■ Task directions: Turn the lines starting at the one containing "06-40103677 (228, 560)" and ending at the one containing "Nieuws (192, 15)" into a Markdown table with the columns Row and Entry. Number each line and leave out any blank lines.

■ Provided records:
.....

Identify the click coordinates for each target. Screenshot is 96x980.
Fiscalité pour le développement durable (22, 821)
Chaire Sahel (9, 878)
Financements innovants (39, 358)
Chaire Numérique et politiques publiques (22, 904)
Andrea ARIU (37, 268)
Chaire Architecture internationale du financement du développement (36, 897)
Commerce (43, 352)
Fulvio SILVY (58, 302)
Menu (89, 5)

.....

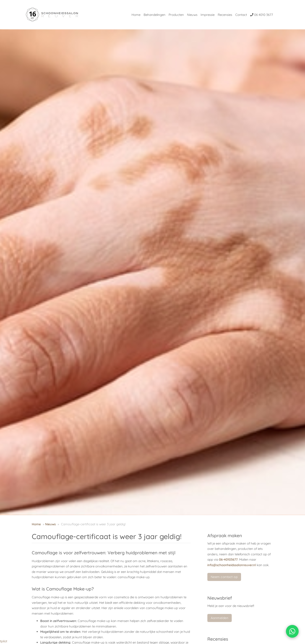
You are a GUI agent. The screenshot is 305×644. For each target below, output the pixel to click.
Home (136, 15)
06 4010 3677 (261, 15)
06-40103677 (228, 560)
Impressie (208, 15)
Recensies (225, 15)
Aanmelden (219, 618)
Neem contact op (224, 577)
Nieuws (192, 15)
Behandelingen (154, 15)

.....

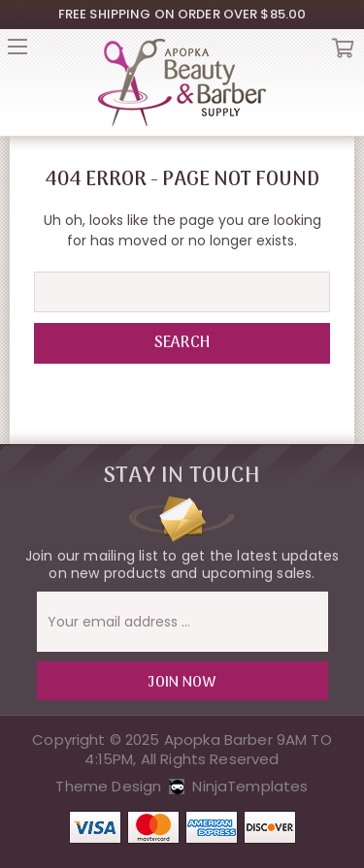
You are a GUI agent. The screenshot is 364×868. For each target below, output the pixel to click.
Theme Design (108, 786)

.....

■ Written solution:
| Row | Entry |
|---|---|
| 1 | 06-40103677 (228, 560) |
| 2 | Impressie (208, 15) |
| 3 | Recensies (225, 15) |
| 4 | Aanmelden (219, 618) |
| 5 | Neem contact op (224, 577) |
| 6 | Nieuws (192, 15) |